**TASK OBJECTIVE:**
Answer these questions about the blog post on fear:
1. How many books is the writer working on?
2. How old was the writer the first time they tried to drive?
3. What two options does the writer consider for getting over the fear of driving?

[EXTRACT TO READ — start]

Why is it that fear seems to be a reason that holds us back? Well, some people including me. Is it the fear of the unknown that makes us pause and put on hold what we really want to do? Is it the fear of rejection? The fear of taking risks. The fear of not being good enough? Fear can bring a lot to a halt.
For me, it is the fear of the unknown. I tend to shut down because I don’t know what is to come. That is why it has been taking a while with my book. I know I am good at writing and have a creative imagination and good ideas. I question everything and think of the what if’s, what if it is not good enough, what if people don’t like what I put out. Questions swimming around in my head and sometimes the fear to continue the projects I have going. Fear to put my work out and fear to fully put myself out there and do what is necessary. The fear to take the risks to get out of my comfort zone. Anyone else had or have this problem? Though there is fear within me I am still trying to overcome it. I tell myself that I must change a lot and be willing to do different things that I normally don’t do. I do feel like it is fear that is holding me back. Writing for this blog sometimes comes easy and I just write and just do. I have two books that I am working on still been a year and need to get them done and published. Want to get over the fear of being rejected and the fear of the unknown. Also, get rid of the overthinking too. Want to get rid of my fear of publishing my books and my fear of driving. I know crazy that I love to write but am scared to put some of my work out in the world. SMH. I know I have to have faith and pray the fears away.
Fears make you stop and not want to do anything. Fear has a way of getting in the way of life. Some people stay living in fear and don’t know how to get out of it. Fear can tear you down if you can’t overcome it. Being afraid can ruin your life.
Again, it can hold some back. And I don’t like that I have a little fear, but it is my life and I own it and trying to change it.
What do you think? Ever feared something in life? Do you like to take risks? Is fear getting in the way of your life? What does fear mean to you?
It is confession time and yes, I am sharing this and honestly, I don’t know if I should be embarrassed about this or not lol. Share and Confess
So, I am 34 years old next August will be the big 35, and guess what? I still do not know how to drive. Yeah, crazy right. I have a fear of driving and also being in cars, traffic period. My sister recently asked me why and what the problem is she feels me not driving is an issue. And honestly, it is kind of is I do have 2 kids and have to get around more easily. To get around I take busses and Lyfts/cabs and even in those, I am scared. She says that I am putting my life in others’ hands instead of driving myself. I feel even if you drive yourself, you are still in others’ hands because you do not know how a person will be on the road. The fear started when I was a teenager had gotten into a couple of wrecks and since then had just been scared. I have tried only twice the first time I was 26 years old and drove around the block twice and was like I am done. And the second time it was just down the street and I stopped myself and didn’t want to finish. Want to get over this fear and take those steps to learn how to drive and be confident in it. Try to tell myself to just do it but it is not easy for me. I probably get made fun of it due to my age and not being able to get anywhere I want. My kids even tell me I need to drive. It is so frustrating having this fear and I don’t know what to do about it. Want to be able to drive so I can take my kids places without paying extra for cabs and waiting for them. I am going to do some research on how I can calm myself, my mind and not think negatively when it comes to driving and cars. I kind of hate that it is this way and constantly question myself on why not just try. Why not get in a car and freaking drive ugghh I annoy myself I tell you lol.
Wanted to write this because lately, it is on my mind with a new year coming up. I would love to be able to move around more freely and want to get it done stop being scared and a baby about it. Maybe take a driving class or maybe some type of therapy I don’t know. Must figure it out seriously. HELP!
Anybody else struggling to face their fears? Care to share those fears? Any tips for me?

[EXTRACT TO READ — finish]
[SUPPLIED INFORMATION — start]

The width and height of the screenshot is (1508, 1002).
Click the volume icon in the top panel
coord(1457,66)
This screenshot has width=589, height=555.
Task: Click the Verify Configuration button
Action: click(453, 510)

[SUPPLIED INFORMATION — finish]

**TASK SOLUTION:**
1. Two books.
2. 26 years old.
3. A driving class or some type of therapy.